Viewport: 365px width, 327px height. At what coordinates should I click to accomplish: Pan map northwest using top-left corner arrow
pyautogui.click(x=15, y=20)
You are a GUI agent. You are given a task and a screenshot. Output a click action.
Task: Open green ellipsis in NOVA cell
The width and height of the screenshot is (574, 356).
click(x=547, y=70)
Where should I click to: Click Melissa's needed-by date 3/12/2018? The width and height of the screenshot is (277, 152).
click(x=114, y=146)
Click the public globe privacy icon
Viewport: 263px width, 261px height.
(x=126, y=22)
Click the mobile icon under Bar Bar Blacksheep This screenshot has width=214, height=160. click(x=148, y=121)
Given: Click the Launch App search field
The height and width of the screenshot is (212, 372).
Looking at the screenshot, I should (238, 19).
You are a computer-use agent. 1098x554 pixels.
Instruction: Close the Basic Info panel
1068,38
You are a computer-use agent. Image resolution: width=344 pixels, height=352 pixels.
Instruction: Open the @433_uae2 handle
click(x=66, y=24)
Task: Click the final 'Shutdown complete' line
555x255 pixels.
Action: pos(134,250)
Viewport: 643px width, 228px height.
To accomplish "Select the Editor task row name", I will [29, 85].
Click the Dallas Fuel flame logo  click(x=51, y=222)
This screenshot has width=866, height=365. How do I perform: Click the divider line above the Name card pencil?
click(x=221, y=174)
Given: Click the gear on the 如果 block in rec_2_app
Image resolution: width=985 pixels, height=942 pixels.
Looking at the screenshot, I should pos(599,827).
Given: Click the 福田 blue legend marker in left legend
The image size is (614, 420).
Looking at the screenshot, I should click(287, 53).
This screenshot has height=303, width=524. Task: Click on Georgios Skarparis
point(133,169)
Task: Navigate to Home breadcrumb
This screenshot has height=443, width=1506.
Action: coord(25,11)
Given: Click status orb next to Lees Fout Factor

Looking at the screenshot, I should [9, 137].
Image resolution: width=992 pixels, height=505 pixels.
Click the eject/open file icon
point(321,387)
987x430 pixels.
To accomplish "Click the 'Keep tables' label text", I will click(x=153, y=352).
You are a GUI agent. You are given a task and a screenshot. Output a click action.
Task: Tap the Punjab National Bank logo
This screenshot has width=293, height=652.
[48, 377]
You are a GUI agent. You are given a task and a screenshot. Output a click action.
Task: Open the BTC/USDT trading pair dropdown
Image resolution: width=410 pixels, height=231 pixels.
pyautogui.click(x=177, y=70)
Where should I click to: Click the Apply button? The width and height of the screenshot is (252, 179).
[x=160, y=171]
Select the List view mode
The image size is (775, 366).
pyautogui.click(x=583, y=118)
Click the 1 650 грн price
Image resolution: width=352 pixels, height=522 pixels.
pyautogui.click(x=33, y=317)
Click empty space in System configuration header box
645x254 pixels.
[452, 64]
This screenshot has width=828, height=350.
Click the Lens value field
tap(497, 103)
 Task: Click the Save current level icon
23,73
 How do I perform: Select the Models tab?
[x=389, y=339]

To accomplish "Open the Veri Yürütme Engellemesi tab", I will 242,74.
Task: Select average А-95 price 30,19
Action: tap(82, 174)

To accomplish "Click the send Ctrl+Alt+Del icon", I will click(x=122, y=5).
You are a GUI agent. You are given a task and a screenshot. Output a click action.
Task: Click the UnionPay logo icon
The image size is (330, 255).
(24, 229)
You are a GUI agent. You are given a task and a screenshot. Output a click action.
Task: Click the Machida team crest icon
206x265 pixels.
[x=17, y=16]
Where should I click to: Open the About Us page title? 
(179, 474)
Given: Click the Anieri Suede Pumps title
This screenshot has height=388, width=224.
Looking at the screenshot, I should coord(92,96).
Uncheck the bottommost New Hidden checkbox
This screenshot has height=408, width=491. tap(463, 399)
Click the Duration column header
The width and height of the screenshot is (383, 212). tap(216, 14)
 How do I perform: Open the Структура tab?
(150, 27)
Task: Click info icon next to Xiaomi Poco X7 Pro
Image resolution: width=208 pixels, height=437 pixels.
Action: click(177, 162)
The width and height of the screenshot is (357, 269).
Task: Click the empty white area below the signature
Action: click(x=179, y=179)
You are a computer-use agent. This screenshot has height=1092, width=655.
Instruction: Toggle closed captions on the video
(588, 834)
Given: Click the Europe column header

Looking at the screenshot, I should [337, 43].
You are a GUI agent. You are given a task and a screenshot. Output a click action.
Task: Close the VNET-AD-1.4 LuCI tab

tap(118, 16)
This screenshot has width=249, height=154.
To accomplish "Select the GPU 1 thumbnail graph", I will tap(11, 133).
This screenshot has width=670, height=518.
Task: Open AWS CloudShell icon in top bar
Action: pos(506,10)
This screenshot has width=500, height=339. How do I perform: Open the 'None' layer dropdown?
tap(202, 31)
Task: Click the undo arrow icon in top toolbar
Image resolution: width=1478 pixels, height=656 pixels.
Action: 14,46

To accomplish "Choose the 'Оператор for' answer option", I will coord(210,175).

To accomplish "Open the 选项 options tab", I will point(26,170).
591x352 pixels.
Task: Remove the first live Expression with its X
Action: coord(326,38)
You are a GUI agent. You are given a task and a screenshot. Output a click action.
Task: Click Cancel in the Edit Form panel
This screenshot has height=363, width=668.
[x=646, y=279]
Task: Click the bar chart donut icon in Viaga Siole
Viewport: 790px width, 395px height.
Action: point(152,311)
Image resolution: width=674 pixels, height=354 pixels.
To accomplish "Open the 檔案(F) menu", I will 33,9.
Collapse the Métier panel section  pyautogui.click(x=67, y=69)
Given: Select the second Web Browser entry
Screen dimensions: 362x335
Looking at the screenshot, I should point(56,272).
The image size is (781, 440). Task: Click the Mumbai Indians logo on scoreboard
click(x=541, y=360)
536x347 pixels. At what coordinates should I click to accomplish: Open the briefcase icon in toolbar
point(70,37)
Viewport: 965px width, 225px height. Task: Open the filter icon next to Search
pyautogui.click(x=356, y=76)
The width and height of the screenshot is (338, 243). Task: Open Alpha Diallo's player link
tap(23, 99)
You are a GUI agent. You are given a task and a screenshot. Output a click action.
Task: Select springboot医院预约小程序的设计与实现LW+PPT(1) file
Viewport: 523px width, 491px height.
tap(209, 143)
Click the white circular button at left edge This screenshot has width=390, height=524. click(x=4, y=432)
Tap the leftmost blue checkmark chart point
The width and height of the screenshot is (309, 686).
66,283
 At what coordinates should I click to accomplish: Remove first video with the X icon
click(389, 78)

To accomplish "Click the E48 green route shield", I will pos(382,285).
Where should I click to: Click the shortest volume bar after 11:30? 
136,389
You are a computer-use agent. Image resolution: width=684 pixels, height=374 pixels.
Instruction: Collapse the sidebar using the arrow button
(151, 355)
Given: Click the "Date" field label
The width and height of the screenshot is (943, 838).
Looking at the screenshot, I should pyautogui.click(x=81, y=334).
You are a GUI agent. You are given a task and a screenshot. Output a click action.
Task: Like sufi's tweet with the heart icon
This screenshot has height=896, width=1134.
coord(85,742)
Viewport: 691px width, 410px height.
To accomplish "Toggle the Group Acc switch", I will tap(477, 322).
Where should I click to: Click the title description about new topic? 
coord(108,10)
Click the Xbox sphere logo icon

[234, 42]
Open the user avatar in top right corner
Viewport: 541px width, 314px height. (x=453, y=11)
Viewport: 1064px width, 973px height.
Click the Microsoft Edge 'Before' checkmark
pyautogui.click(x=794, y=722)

##############################

## EXERCISE
The response should be the listing above, limited to the lines between the one holding "555x255 pixels." and the one holding "Given: Click the gear", inclusive, reproduced exactly.

## RESPONSE
555x255 pixels.
Action: pos(134,250)
Viewport: 643px width, 228px height.
To accomplish "Select the Editor task row name", I will [29, 85].
Click the Dallas Fuel flame logo  click(x=51, y=222)
This screenshot has width=866, height=365. How do I perform: Click the divider line above the Name card pencil?
click(x=221, y=174)
Given: Click the gear on the 如果 block in rec_2_app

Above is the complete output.